In the demo project an example is given on how to filter out pages which have a certain component (drag n drop) with a certain property.
In the component configuration section you can tweak the hstsitemap builder
org.onehippo.forge.sitemapv2.builder.DefaultDocumentSitemapEntriesBuilder
This is the builder which will create sitemap entries in the sitemap.xml based on documents which have a canonical link to particular pages (relative content path or through drag n drop components).
In the demo project an example is give on how to filter out documents which have a particular property on the document (myproject:noindex boolean property)
In the component configuration section you can tweak the document builder accordingly
Below there is guideline written on how to configure the sitemapv2 plugin based on the amount of pages (sitemap items which have a reference to a valid component configuration id, inside and outside of the workspace) and the amount of documents (which are used in a relative content path context).
Every T-Shirt sized website will have a matrix with the following:
- amount of pages
- amount of documents
And each will have the appropriate approach based on the number of pages and amount of documents.
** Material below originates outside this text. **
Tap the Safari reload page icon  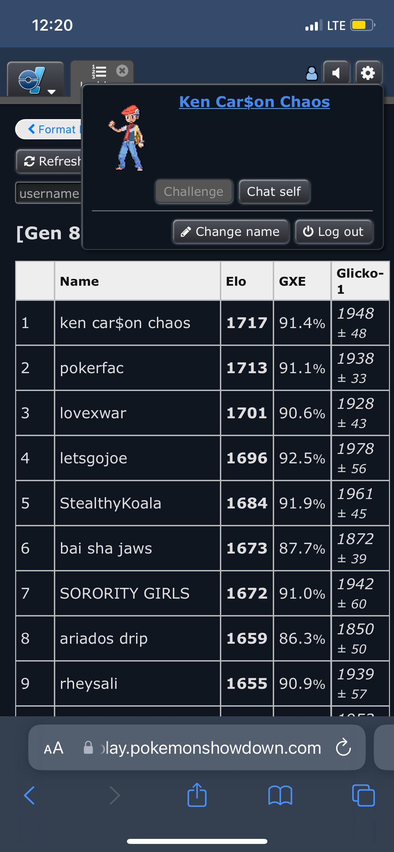[343, 747]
Please note that the channel manager starts to work slow after approximately 400 landing pages within the workspace.
Amount of Pages | Amount of Documents |
---|---|
1-100 | 1-200 |
Approach:
- Use a single "sitemap.xml" sitemap item
- Use the
org.onehippo.forge.sitemapv2.components.DefaultSitemapFeed
as the component class for rendering the results.
As supplied ootb with plugin installed.
Amount of Pages | Amount of Documents |
---|---|
50-200 | 200-1000 |
Approach:
- Use a single
sitemap.xml
sitemap item - Configure the sitemap.xml sitemap item with the
hst:componentconfigurationid
set to
hst:components/forge-sitemapv2-default-feed-cached
- Set the query-limit property to 1000 on the component (default is 200)
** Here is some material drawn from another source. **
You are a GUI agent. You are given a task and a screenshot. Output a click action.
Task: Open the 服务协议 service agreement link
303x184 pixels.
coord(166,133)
Amount of Pages | Amount of Documents |
---|---|
100-400 | 500-10.000 |
Approach:
Use the sitemap index sitemap item.
- Remove the
sitemap.xml
sitemap item (unusable because of the limit set in the component) - Inspect the
sitemap-index.xml
sitemap item- configure if necessary
sitemap-document-_default_.xml
(used for pagination of all document URLs)- default limit, 200, should work fine (approx 50 entries for 10.000 documents)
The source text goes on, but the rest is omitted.